Consider the following question: A bat and a ball cost $1.10 in total. The bat costs $1 more than the ball. How much does the ball cost?
Almost everyone who reads this question will have an immediate impulse to answer “10 cents.” It just looks and feels right. And yet it’s wrong. In fact, it’s clearly wrong—if you give it some careful thought—and yet it is perfectly normal to stumble on this test. “Almost everyone we ask reports an initial tendency to answer ‘ten cents,’ ” write psychologists Kahneman and Shane Frederick. “Many people yield to this immediate impulse. The surprisingly high rate of errors in this easy problem illustrates how lightly System Two [Head] monitors the output of System One [Gut]: people are not accustomed to thinking hard, and are often content to trust a plausible judgment that quickly comes to mind.”
Head can be amazingly lax. Psychologists have repeatedly shown, for example, that when people are asked about their own sense of well-being, the weather makes a major difference: Sunny skies push the reported sense of well-being up, while rain drives it down. That’s Gut talking. Everyone knows weather affects mood. But there’s obviously far more to the question of one’s well-being than a temporary mood caused by foul or fair weather. Head should step in and adjust Gut’s answer accordingly. And yet it often doesn’t. Numerous studies have even found that the weather is strongly correlated with gains or losses in stock markets. It’s ludicrous that sunshine should have any bearing on the financial calculations of Wall Street stockbrokers, and yet it clearly does. Head is like a bright but lazy teenager: capable of great things, if he would just get out of bed.
And that’s how things work under normal conditions. Psychologists have demonstrated that when people are in a rush, Head’s monitoring of Gut’s judgments becomes even looser and more mistakes get through. “Morning people” are sloppier in the evening, while evening people are at their worst in the morning. Distraction and exhaustion also reduce Head’s focus. So does stress. And it’s pretty obvious what happens after drinking a beer or three.

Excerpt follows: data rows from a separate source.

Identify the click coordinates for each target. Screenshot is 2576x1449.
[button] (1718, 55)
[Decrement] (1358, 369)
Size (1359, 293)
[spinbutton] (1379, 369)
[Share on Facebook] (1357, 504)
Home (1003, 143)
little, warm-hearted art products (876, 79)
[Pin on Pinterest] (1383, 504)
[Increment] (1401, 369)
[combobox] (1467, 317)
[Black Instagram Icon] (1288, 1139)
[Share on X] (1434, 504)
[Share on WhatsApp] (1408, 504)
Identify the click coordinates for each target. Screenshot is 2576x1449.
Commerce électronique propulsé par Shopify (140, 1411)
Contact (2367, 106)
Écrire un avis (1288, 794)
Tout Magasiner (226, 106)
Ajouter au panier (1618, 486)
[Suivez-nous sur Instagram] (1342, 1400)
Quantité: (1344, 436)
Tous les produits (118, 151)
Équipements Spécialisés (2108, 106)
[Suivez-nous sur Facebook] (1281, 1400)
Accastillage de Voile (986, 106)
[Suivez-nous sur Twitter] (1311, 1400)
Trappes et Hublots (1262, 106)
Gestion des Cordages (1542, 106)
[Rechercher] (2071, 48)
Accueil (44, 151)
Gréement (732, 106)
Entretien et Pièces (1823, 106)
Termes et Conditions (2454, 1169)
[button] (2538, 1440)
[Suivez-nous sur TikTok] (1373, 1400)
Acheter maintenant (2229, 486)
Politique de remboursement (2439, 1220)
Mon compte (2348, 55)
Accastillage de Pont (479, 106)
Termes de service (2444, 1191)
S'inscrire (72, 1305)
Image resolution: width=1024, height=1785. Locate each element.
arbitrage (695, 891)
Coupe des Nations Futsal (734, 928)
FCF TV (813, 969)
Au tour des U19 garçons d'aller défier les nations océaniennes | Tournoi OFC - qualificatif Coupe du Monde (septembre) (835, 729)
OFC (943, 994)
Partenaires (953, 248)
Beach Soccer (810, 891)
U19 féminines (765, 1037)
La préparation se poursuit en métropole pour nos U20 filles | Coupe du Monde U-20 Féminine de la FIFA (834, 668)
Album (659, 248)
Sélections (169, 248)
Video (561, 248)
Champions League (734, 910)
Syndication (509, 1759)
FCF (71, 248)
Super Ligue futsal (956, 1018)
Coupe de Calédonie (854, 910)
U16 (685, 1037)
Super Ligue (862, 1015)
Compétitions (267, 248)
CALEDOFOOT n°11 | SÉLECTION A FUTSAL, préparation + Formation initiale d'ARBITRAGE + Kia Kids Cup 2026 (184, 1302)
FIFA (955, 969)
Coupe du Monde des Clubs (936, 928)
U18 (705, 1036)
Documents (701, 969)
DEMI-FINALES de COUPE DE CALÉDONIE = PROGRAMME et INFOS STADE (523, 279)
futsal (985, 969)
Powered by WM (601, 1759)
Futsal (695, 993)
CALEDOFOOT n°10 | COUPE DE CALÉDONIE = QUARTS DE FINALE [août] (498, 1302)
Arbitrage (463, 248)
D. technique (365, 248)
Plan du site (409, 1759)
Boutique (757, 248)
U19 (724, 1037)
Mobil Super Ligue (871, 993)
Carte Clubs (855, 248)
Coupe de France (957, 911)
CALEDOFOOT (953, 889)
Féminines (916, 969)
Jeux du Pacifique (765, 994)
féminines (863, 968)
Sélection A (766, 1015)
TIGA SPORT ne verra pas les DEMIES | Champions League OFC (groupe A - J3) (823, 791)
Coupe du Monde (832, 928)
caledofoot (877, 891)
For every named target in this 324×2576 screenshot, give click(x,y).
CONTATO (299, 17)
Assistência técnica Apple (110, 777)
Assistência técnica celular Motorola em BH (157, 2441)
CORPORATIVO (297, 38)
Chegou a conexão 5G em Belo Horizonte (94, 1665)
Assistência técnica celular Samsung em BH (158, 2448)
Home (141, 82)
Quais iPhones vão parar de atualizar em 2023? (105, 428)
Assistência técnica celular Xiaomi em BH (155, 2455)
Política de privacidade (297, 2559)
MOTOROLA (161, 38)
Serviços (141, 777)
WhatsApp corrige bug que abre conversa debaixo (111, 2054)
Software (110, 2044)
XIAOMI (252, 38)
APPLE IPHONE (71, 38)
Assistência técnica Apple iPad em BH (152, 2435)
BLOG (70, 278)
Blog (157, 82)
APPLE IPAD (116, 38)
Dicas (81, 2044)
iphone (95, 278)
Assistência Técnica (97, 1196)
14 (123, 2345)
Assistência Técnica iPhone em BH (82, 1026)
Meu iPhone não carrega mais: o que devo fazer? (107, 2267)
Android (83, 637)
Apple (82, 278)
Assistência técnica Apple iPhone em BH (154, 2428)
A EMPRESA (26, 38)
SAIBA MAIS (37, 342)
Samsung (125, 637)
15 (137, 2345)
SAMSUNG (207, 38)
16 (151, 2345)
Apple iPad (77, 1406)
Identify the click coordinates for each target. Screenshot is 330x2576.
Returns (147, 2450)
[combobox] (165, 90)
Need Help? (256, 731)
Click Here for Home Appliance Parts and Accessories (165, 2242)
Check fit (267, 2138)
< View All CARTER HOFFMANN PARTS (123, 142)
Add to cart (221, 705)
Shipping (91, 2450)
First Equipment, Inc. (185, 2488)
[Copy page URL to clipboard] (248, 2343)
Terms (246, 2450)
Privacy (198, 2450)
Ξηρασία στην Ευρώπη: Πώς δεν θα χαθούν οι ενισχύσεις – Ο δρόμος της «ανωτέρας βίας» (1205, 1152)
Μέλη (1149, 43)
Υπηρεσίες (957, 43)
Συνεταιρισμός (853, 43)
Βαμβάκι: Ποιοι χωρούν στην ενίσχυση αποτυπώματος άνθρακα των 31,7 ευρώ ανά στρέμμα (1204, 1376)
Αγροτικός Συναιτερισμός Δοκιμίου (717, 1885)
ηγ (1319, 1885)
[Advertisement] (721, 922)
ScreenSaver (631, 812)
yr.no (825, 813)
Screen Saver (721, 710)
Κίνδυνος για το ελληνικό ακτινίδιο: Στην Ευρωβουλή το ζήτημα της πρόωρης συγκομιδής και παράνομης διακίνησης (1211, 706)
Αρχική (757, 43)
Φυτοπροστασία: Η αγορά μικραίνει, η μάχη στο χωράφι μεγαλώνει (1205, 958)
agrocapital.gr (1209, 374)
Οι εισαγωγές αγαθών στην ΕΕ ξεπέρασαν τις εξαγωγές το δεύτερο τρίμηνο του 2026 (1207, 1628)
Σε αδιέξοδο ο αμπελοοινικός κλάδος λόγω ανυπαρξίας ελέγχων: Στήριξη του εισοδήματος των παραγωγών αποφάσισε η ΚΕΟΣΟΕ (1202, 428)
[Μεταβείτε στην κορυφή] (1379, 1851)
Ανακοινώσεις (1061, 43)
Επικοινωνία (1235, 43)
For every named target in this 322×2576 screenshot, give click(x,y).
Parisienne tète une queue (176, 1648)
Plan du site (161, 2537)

Now, if you happen to be in a stressful spot like an African slum after midnight, exhausted from a long day of work, a little woozy from drinking a few pints of Guinness, and upset by the theft of your wallet and the pictures inside—well, Head really isn’t going to be at his best.
Summarizing the relationship between Head and Gut, Kahneman wrote that they “compete for the control of overt responses.” One might say—with a touch less precision but a little more color—that each of us is a car racing along a freeway and inside each car is a caveman who wants to drive and a bright-but-lazy teenager who knows he should keep a hand on the wheel but, well, that’s kind of a hassle and he’d really rather listen to his iPod and stare out the window.
That night in Nigeria, the caveman drove while the teen curled up in the backseat and went to sleep. I was lucky to get out alive.